Click-target data:
···
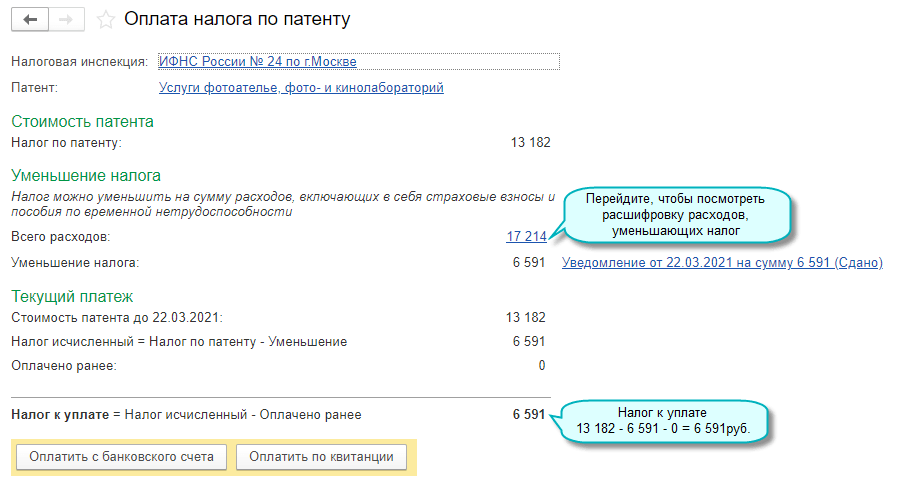Select the Стоимость патента section heading
907x489 pixels.
click(83, 122)
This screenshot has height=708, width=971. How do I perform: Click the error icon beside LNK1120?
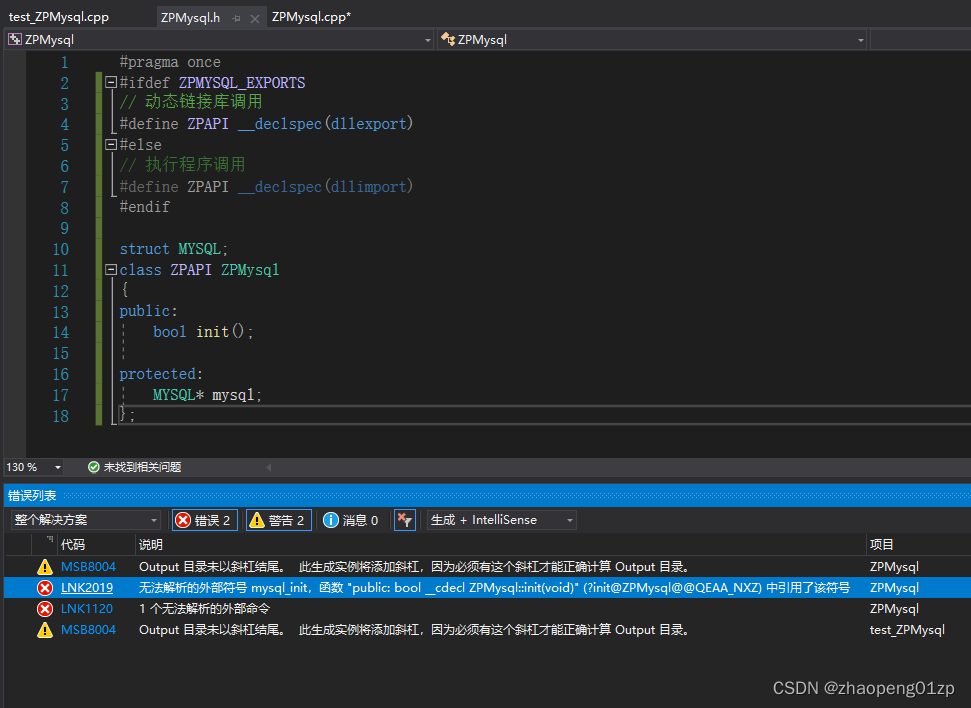point(45,609)
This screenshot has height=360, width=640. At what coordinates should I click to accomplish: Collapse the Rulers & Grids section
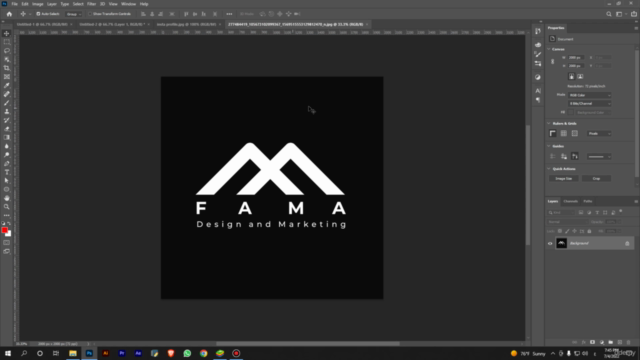click(x=549, y=123)
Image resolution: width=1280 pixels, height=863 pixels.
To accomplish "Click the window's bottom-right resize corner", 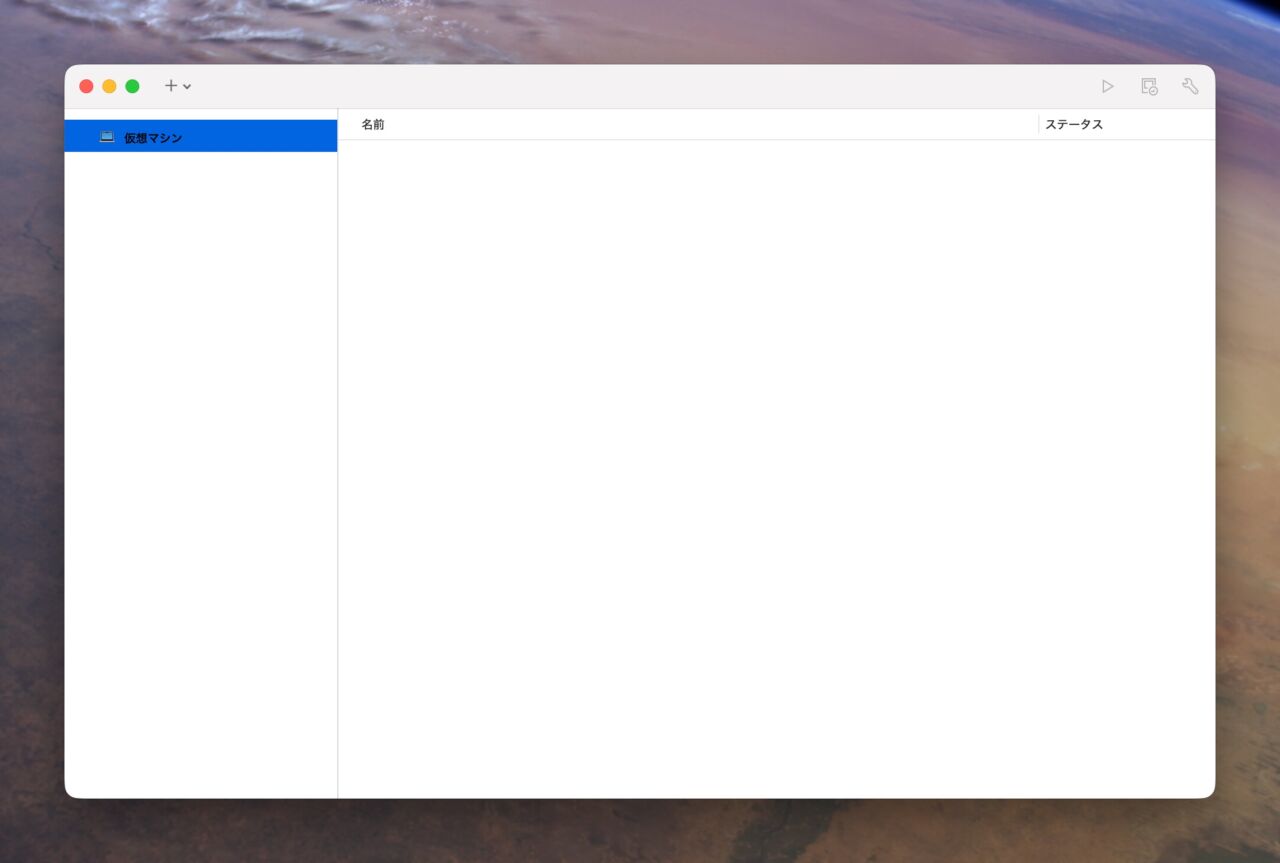I will (1212, 795).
···
◆ To be done:
Collect each line of the data above that contains the word "pixels". Case counts.

◆ Answer to this task:
907x489 pixels.
Image resolution: width=1280 pixels, height=863 pixels.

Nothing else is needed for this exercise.